Beware the Over-Use of Special Effects in Paintings (But do it Anyway) (Painturian, no. 45)

IN MOVIE-MAKING, IT has long been called "special effects," that manipulation of film, actors, or scenery to do something usually not normal under human conditions. We might say that the history of painting has also taken up this manipulation, well before film, of course.

The term typically connotes something dramatic or extraordinary. During film's infancy, it was a marvel to overlap two photo negatives and get a weird double effect. Wow! That's our condescending thought now when, by digital technology, a superhero (or James Bond), can fly over Alpine cliffs, or organic creatures can morph their shapes before our eyes.

In the quiver of special effect arrows—23 effects often are listed, from prosthetic makeup to dolly zooms—it is probably "optical effects" that we're talking about with painting. We can probably trace its first famous application to the Italian baroque painter Caravaggio, who gave us high-contrast, dramatic lighting by use of dark and light paint (chiaroscuro).

Of course, a generation before him, the Italian painters "invented" the illusion of depth perspective by the use of geometry. And Leonardo da Vinci has been credited with a technique now called misfume (“like smoke”), the application of dark glazes (also a kind of chiaroscuro).

As with movies, this was all done to enhance reality, and so we are not talking about Abstract art or optical illusion imagery. We are talking about making something that imitates "the real" by exaggerated drama or atmosphere.

Rembrandt may be our next special effects master. In that time, with limited pigments, painters had to make darks darker to make lights brighter. Of this, Rembrandt was a master—a painter who was unappreciated for a few centuries until influential art critics began to declare him the "best painter in the world." It was, arguably, because of special effects.

The lesson was passed down. While dark and light create a dramatic atmosphere, so does the context, and for this the German painter Caspar David Friedrich (d. 1840) opened a new tool box. He placed lone figures in outsized settings—by cliffs, giant icescapes, and dramatically-lit rooms. The special effect was to contrast the small (human scale) with the large or dangerous. Later, a British philosopher would call this human experience "the sublime," a kind of beautiful terror.

Japanese artists, meanwhile, adopted a special effect called “wabi-sabi” (侘寂)," an effect that makes reality look dark, organic, and aged by time. Just as Impressionist painters picked up on Japanese prints, with their flat color, we might suggest that nineteenth century painters called the "tonalists" picked up on wabi-sabi.

Tonalism is indeed a special effect, in our use here. Such paintings obtain their mood by using only middle to dark values, suggesting both dusk and muted emotion, such as melancholy. Often a bright spot is added in the midst of these dark tones.

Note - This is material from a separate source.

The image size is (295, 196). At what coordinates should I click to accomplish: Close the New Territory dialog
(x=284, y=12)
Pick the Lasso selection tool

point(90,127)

Given these three or four major inventions, and their wide influence, what could be improved upon in special effects for realistic painting? That takes us to the time when artists began to dabble in the modern, scientific study of optical illusion. Such optical tricks were always at work in human vision, but, say, around the time of the Bauhaus art movement in Germany, it was analyzed and often used intentionally.

For example, when solid red and solid blue are put next to each other, they not only visually "vibrate," but they stimulate the eye to see other colors when you look away. The Bauhaus don Joseph Albers specialized in this study by making hundreds of paintings that juxtaposed colors to see what special effect arose. This was not realistic painting, but observant painters caught on.

More modern forms of realism aligned stark colors with these vibrating effects in mind. Objects with linear patterns—table cloths, clothing, and rugs—were painted with bold stripes to create this kind of special visual stimulation.

In today’s realist painting, however, it is surely the early forebears of special effects who prevail: Caravaggio, Rembrandt, and Friedrich. The award-winning paintings among today’s realist art groups usually feature sunsets, sunrises, bright doorways and train stations in a dark night, and gigantic natural wonders that dwarf human scale. We might even say that, if you want to produce what is often called a "killer painting," pick one of these special effects.

On the other hand, sometimes the high-contrast, predominantly dark paintings don't work very well at a distance (i.e. from across the room). Moreover, anything with such overused special effects becomes a cliché. They become hard to tell one from another, one sunset or alpine peak, or one more flower arrangement emerging from utter darkness.

This is where we might welcome back another kind of special effect: full blaring light. This would not seem "special" because it is what we see every day in full sunlight. Every single thing is clear. This has been called "luminism" by art historians, and in the bright photorealism of contemporary realist painting we see its progeny.

The strong point of this kind of special effect is that, ironically, the viewer is not remembering the effect itself—that dark dramatic setting—but rather all the objects that make up the painting's subject matter. Surprisingly, such a painting might be more memorable. That is because the particular objects, limned with clarity, defy the “same old” chiaroscuro effect of a Caravaggio painting.

Special effects, invented by painters of old, then seized upon by Hollywood, remain a balancing act for painting. Their overuse can show. They can make a painter’s brand a bit cliché—“same old same old." Or they be, as they say, "too clever by half."